I look at from the standpoint of need. If I was only doing minor edits on one or two images, then the lessor cost options would be feasible, but I'm not.
I understand. My original question was regarding PS specifically, and what I’m most interested in is why people like it. PSE was a side trail. [emoji6] It’s a useful tool, but doesn’t like importing HEIC images. End goal though, is on people’s thoughts on the full blown PS, and is it worth the annual investment.
Yes, at $10.00 a month and given it's capabilities PS is absolutely worth it. However if you get it try and avoid using it like it was a plague. Use LR instead.
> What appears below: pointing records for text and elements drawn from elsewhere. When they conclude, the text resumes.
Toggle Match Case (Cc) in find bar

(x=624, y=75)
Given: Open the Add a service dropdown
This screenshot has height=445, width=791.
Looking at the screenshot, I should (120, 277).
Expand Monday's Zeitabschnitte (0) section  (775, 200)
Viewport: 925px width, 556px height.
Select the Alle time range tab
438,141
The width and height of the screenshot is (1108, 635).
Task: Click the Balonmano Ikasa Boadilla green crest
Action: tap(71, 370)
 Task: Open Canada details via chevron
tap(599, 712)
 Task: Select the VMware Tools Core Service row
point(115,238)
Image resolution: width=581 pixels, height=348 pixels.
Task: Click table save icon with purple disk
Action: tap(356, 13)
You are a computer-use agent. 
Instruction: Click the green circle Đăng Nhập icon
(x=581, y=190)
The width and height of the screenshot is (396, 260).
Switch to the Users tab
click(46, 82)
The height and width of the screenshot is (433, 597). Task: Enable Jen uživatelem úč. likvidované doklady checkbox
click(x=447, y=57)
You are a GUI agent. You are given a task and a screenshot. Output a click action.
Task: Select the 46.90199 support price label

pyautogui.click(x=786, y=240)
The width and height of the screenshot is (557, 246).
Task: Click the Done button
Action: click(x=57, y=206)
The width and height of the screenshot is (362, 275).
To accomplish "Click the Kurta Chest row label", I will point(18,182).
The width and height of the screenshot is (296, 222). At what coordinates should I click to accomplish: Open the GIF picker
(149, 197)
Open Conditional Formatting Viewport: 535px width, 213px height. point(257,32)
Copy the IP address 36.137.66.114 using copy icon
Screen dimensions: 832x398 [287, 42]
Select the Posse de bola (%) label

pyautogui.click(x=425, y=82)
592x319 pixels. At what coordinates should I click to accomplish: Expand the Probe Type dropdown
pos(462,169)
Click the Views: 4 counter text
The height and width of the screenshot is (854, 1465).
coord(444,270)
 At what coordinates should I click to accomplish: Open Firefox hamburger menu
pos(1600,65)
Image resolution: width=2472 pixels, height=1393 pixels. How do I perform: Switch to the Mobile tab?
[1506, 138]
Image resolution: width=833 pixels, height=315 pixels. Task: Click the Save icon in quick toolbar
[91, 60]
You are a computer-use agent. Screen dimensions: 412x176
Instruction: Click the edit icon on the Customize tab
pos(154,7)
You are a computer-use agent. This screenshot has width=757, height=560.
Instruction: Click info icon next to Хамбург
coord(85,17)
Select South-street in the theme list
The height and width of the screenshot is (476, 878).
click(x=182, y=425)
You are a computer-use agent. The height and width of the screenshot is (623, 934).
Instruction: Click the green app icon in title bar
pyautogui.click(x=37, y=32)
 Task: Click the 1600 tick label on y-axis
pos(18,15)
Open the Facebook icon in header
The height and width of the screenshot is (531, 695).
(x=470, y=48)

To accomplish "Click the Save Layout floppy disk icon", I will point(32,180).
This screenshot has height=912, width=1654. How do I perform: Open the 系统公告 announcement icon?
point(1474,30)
The difference is about workflow. Photoshop is fundamentally a raster editor. Lightroom is fundamentally a parametric editor. If you can do it, using a parametric editor provides some significant advantages. The "if" at the front of that last sentence is hugely significant.
First, what are the advantages of using only a parametric editor:
1. A raw workflow that is 100% non-destructive and non-linearly re-editable.
2. Reduced file management complexity.
3. Huge reduction in required disk storage.
So why use the raster editor? Because you need what it can do. A raster editor is a pixel pusher. You can get extremely precise and literally address a pixel in your image. Pixel pushers can cut and paste between images like take someone's open eyes from one photo and combine them with a better smile in another. Pixel pushers can do detailed re-touch work like skin re-touch or remove objects from an image. The parametric editors are much less capable of this type of work. Pixel pushers can isolate an article of clothing and change it's color. A parametric editor might be able to do the same but often in a less polished manner.
But the pixel pusher pays for what they get. You have to save the layered raster files -- in Photoshop a PSD or TIFF file. Over a parametric editor think 80% more disk space and of course it's an extra file. The other price pixel pushers pay is an inability to go back and easily make adjustments/changes. You can spend considerable time and effort pushing around some pixels and then come back 6 months later and decide you want to change something and realize: Oh crap! I have to do all that work over to make the change.
So avoid the extra files to manage by avoiding PS.
So avoid the extra disk storage required by avoiding PS.
And avoid getting caught having to re-do work unnecessarily by avoiding PS.
But if you need to push pixels you need PS.
I edit photos every day. I start with a raw file in every instance. I start let's say in LR (I use an LR alternative but same idea) and 99.9% of the time I finish in LR. I avoid the pixel pusher penalty in all but a few photos.
The Adobe photo deal at $10.00 month is one of the best deals out there to give you best possible tools at a good price. (I pay more for that LR alternative -- it's in part a specific camera issue). I recommend LR for most people.